▸ What you need to do: Could you rewrite the stretch of entries from the line containing "The image size is (213, 284)." through the end of the entries, putting "reload icon" in place of "refresh icon" and leaving everything else unchanged?

▸ Record list:

■ ■ ■ ■ ■ ■ ■

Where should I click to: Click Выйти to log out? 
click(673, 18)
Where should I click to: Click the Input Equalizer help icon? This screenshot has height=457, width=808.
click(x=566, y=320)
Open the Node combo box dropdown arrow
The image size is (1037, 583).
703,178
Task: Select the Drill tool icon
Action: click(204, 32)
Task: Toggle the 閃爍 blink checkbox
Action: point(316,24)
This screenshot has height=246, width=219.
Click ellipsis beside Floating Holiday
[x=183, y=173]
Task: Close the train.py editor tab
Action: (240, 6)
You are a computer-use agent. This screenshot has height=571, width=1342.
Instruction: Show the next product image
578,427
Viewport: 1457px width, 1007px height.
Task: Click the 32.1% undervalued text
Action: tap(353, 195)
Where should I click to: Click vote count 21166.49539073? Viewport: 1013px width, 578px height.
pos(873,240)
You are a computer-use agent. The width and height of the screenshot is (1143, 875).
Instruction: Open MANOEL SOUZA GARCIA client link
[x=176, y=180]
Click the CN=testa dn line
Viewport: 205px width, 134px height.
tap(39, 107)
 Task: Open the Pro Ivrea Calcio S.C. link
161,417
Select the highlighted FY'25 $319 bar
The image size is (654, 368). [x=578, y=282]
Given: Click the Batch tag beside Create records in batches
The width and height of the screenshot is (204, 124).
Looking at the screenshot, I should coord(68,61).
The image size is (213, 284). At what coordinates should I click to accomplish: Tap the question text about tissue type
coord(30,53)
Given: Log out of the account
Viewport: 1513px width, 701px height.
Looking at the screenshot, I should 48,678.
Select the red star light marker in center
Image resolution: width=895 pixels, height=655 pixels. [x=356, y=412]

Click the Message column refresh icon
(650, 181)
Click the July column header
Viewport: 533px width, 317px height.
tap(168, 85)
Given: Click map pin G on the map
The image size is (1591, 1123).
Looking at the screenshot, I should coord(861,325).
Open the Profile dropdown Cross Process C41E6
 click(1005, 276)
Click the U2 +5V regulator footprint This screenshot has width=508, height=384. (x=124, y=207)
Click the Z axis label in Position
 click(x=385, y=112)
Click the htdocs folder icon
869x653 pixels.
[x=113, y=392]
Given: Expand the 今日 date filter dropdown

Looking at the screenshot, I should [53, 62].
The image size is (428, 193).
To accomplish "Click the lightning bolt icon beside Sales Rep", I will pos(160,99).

■ ■ ■ ■ ■ ■ ■

▸ Output of the exercise:
The image size is (213, 284). At what coordinates should I click to accomplish: Tap the question text about tissue type
coord(30,53)
Given: Log out of the account
Viewport: 1513px width, 701px height.
Looking at the screenshot, I should 48,678.
Select the red star light marker in center
Image resolution: width=895 pixels, height=655 pixels. [x=356, y=412]

Click the Message column reload icon
(650, 181)
Click the July column header
Viewport: 533px width, 317px height.
tap(168, 85)
Given: Click map pin G on the map
The image size is (1591, 1123).
Looking at the screenshot, I should coord(861,325).
Open the Profile dropdown Cross Process C41E6
 click(1005, 276)
Click the U2 +5V regulator footprint This screenshot has width=508, height=384. (x=124, y=207)
Click the Z axis label in Position
 click(x=385, y=112)
Click the htdocs folder icon
869x653 pixels.
[x=113, y=392]
Given: Expand the 今日 date filter dropdown

Looking at the screenshot, I should [53, 62].
The image size is (428, 193).
To accomplish "Click the lightning bolt icon beside Sales Rep", I will pos(160,99).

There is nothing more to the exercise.